One solution to this problem is to provide users with narrowly-tailored access to the portion of the data that is relevant to their needs. In the case of data stored in a physical table, a database view may be used to provide this functionality. In the case of a database abstraction model, a query entity may be used. A query entity is an object created by the database abstraction model that is used for storing data, and is typically configured with a particular data structure. For example, a query entity at the logical level labeled “blood tests” may map to the physical level using an SQL statement that generates a table having only records from the test table that are related to blood tests. In turn, a logical field may have an access method that references the “blood tests” query entity. More generally, a query entity provides a data storing object that may be referenced in an abstract query or by other objects of the data abstraction model. Thus, from a user's perspective, a query entity behaves somewhat like a table in a physical database.

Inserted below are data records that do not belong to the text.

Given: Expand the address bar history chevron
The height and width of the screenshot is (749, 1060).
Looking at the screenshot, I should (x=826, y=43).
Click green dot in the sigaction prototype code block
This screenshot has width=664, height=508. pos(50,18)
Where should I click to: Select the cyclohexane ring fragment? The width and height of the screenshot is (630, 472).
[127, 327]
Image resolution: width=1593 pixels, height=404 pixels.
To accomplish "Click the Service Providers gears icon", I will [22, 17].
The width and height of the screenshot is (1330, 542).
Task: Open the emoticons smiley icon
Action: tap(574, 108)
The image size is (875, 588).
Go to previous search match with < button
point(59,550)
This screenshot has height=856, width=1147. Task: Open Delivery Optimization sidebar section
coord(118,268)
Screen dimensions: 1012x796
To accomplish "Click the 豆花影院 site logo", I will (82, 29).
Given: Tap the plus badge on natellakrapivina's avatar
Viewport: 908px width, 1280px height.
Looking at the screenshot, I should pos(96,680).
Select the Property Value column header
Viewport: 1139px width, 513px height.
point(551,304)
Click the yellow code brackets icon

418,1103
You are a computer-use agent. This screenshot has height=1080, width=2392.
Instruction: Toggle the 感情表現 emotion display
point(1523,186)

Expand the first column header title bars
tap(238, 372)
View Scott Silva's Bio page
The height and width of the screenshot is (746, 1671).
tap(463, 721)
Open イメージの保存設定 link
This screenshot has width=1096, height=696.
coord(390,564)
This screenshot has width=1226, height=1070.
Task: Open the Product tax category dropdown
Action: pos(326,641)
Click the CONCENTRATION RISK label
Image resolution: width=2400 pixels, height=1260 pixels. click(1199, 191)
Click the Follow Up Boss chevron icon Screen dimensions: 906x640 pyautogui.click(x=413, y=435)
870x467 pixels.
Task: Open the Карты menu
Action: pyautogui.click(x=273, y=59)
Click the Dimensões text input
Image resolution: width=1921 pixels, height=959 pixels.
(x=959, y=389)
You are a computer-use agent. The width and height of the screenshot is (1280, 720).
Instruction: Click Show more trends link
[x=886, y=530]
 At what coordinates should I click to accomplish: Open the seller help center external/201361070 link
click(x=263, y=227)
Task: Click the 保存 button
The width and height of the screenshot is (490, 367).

A query entity may be defined in terms of the structure of the physical database, such as an SQL statement used to generate the query entity as needed. Conventionally, a query entity may be defined manually by a person who has technical training as well as knowledge of a particular database structure (e.g., a system administrator with knowledge of the example “tests” table). Often, however, there are a large number of columns in a table, with some columns used only with certain groups of records. For example, in the “tests” table discussed above, a blood test record may include only data in only a few of the overall columns of the tests table. In such a case, creating a query entity requires examining each field to determine whether it should be included in the query entity. This process may have to be repeated many times over before a complete set of query entities is defined from even a single table. These problems mean that creating query entities can be a costly and time-consuming process. Further, this process may have to be repeated each time the underlying structure of the database is modified.
Accordingly, there remains a need in the art for techniques for determining query entities for an abstract database from a physical database table.